No comunicado, divulgado ontem à noite, o ministério esclareceu que índios, entidades indigenistas, órgãos governamentais e associações de agricultores podem apresentar sugestões que vão ser levadas em conta na redação final da portaria, argumentando que o rascunho foi apresentado justamente para fomentar o debate público.
Não há definição sobre a audiência pedida ao Ministério da Justiça pelos índios, que se dispersaram após o protesto no local. Mais cedo, houve confronto com seguranças durante manifestação no Palácio do Planalto. O grupo participa da 5ª Conferência Nacional de Saúde Indígena, que prossegue até amanhã em Brasília.
Ainda de acordo com o ministério, a intenção da portaria em estudo é “dar poderes” à Fundação Nacional do Índio (Funai) para que ela possa “mediar os conflitos envolvendo a demarcação de terras indígenas”. Além disso, a nova regulamentação permitirá a participação de outros órgãos interessados, aumentando a transparência no processo demarcatório.
“A expectativa do Ministério da Justiça é que o novo procedimento reduza a judicialização e, com isso, agilize a demarcação de terras indígenas em todo o país”, informa a nota ministerial.

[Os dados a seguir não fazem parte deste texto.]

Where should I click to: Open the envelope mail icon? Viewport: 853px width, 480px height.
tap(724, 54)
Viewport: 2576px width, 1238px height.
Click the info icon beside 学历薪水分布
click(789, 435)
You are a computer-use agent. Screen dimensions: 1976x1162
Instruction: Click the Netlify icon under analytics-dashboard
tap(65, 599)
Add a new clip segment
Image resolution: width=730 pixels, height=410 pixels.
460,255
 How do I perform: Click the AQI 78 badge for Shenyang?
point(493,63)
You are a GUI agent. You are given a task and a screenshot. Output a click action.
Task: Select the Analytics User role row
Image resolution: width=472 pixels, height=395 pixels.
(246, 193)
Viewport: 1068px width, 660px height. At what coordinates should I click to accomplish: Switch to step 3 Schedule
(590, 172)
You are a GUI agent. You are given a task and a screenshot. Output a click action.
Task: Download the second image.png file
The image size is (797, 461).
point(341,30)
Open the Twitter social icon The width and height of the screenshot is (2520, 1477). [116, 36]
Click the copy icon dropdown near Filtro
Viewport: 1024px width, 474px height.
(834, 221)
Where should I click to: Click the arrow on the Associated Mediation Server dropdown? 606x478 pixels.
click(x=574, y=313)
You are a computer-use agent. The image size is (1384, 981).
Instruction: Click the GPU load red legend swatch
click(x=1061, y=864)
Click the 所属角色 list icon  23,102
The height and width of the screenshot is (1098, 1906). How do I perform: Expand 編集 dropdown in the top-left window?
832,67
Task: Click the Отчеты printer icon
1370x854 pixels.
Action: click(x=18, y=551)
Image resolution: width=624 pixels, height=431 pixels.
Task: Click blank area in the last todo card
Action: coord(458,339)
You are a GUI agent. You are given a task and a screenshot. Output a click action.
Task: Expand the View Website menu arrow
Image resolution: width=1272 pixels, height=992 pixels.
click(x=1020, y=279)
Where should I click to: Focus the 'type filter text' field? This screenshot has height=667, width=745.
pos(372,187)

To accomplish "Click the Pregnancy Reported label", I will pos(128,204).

Para os índios, no entanto, a iniciativa é uma tentativa de oficializar a proposta apresentada e defendida por integrantes do governo federal como os ministros da Justiça, José Eduardo Cardozo, e da Casa Civil, Gleisi Hoffmann, ainda no primeiro semestre deste ano.
A proposta prevê que outros órgãos além da Funai, como a Empresa Brasileira de Pesquisa Agropecuária (Embrapa) e os ministérios do Desenvolvimento Agrário e da Agricultura, sejam consultados sobre os impactos da demarcação de novos territórios indígenas. Segundo Cardozo e Gleisi, as mudanças minimizariam potenciais conflitos entre índios e produtores rurais.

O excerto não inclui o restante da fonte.